[Items listed in a dataset]
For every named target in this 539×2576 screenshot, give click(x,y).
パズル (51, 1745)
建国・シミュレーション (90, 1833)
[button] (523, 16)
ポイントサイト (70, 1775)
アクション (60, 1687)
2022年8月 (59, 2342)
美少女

• Task instructions
What's needed is a word-for-word copy of the lines from the one holding "パズル (51, 1745)" through the final line of the data.

• Written response
パズル (51, 1745)
建国・シミュレーション (90, 1833)
[button] (523, 16)
ポイントサイト (70, 1775)
アクション (60, 1687)
2022年8月 (59, 2342)
美少女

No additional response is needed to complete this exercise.